やっぱり基本ギャグとかコメディとかのような言葉で表される物語ですが、元の養女が体現化される「デッドリンガー」、北朝鮮っぽい国が舞台の「リップスノーター」、最終話「エバーボミター」はそれなりに余韻のある良い雰囲気でした。
デッドリンガーは、元の安芸良に対する想いとヒヨスへ抱く想いが複雑で、最終話に微妙に繋がるのが良い感じ。リップスノーターは、独裁者の人民への責任とか、トリアゾの進次への思いが良かったです。
最終話では一気にヒヨスやトリアゾなどのデバイス人形の存在意義などが説明されていって、一気に本格SFっぽくなりました。でもどんなにトリアゾのような登場人物がシリアスに説明しようとしていても、その裏側でアホみたいなことが起こったり雰囲気ぶち壊れたりしますので、にやにや笑いがとまらねえです!
ラスト3Pほどは静かで安寧のある雰囲気で、余韻が心地良いです。安芸良として生きているヒヨスと元たち、他の登場人物たちが食事をしている辺り、やはりこの漫画は「食事」にかなりの重きを置いていたということがわかり、食事の持つ意味とかを何となく考えさせられた感じで終わってしまいましたね。
総括
この漫画のテンポ、パロディ、作画、ギャグのキレ、吐瀉シーンの多さとかについてはまあ色々言及したいわけですが、そういうのは他の感想サイトでも言われまくっていますし、ここでどんなにそれらの素晴らしさを考察したって、「とりあえず読まんかい」の一言で終わりそうなので、あえて「ハルシオン・ランチと食事」についての総括をやっていきたいと思います。

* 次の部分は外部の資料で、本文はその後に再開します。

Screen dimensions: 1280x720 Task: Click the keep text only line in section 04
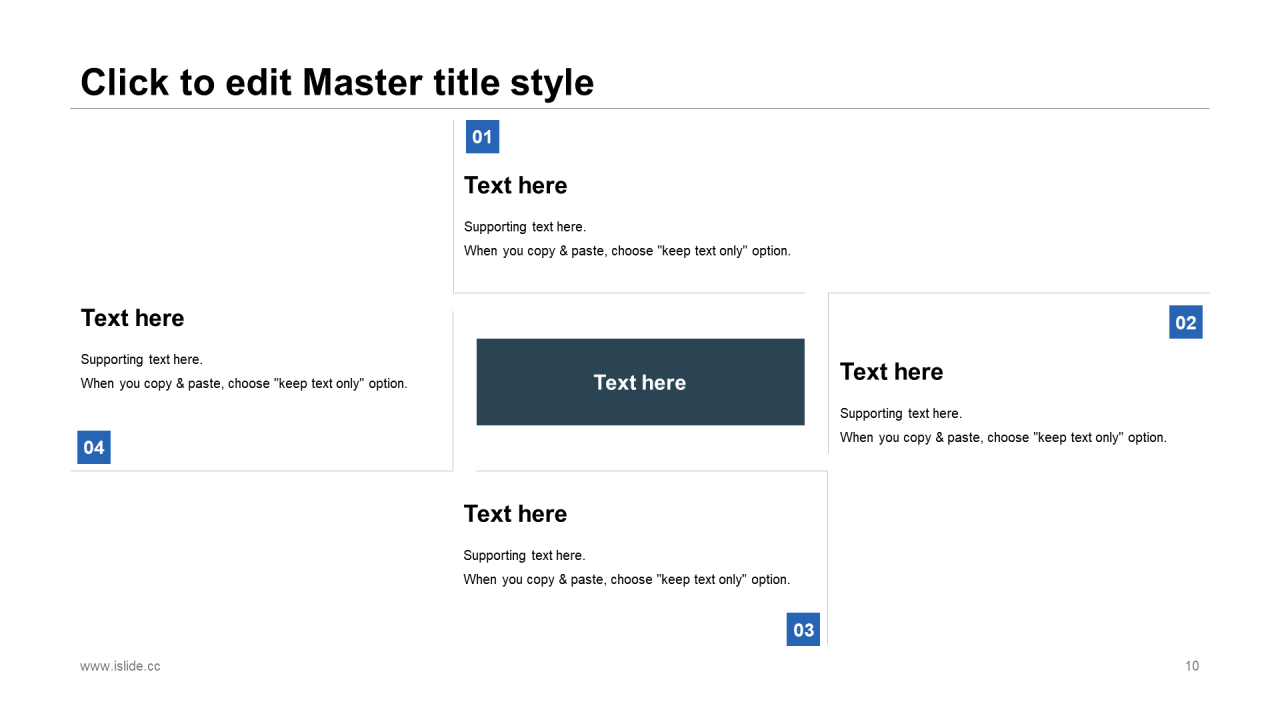244,383
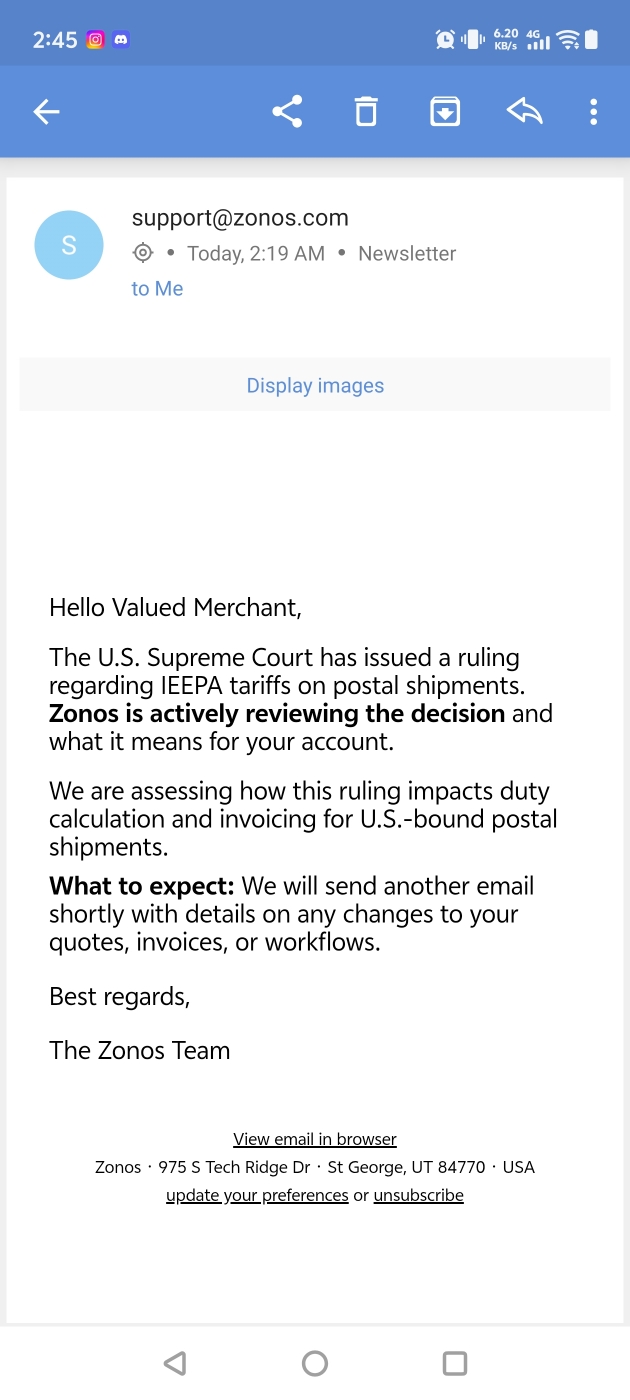Tap the sender avatar circle 'S'

[69, 245]
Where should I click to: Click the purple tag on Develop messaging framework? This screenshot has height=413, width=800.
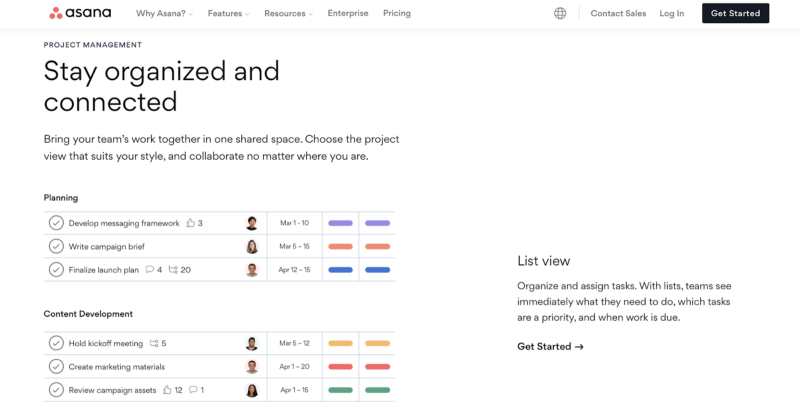(x=340, y=223)
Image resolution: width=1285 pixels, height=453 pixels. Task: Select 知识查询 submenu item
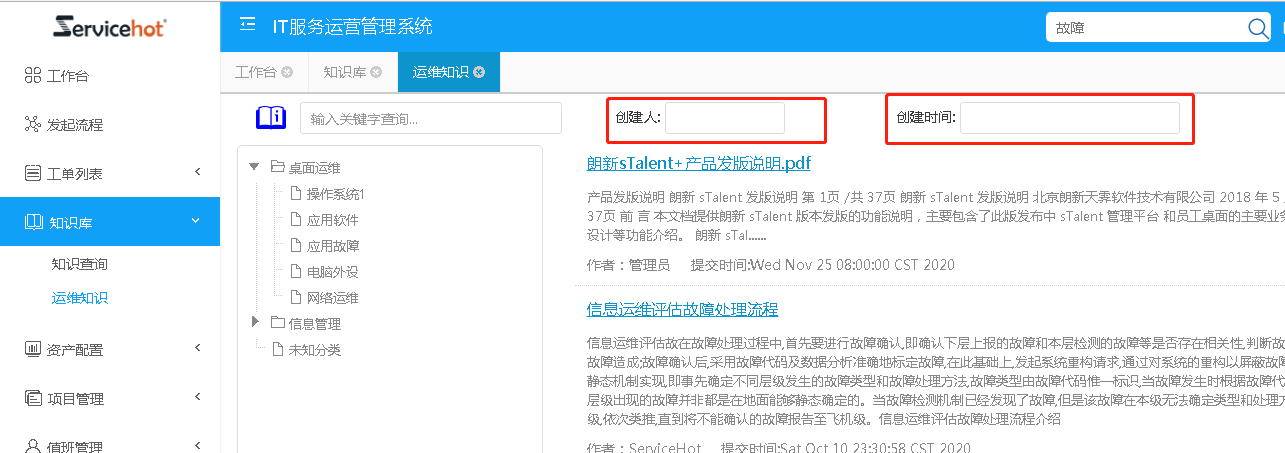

2巻最後での作者の言葉にあるように、この作品は絵本「くいしんぼうのあおむしくん」に対するオマージュ的な作品であるようです。その絵本は、最終的にあおむしくんが地球上の全てを食い尽くして宇宙へ旅立っていくそうです。作者はその寂寥感に感銘を受けたようですが、その感動は具体的にどのようなハルシオンランチに関わっているのでしょうか。
「何でも食べることが出来る」という能力はヒヨスが持っており、「食い尽くすと別の場所へ旅立っていく」というのは宇宙生物たちの行動理念となっています。絵本同様にこの作品でも「あおむしくん」が主人公であるならば、もしかしてこの作品の主人公はヒヨスなど宇宙生物たちだったのかな?しかし各話のオチとか流れとかを思い返すと、マクロ的解釈でなければ宇宙生物たちが主人公とは断定出来ないと思いましたよ。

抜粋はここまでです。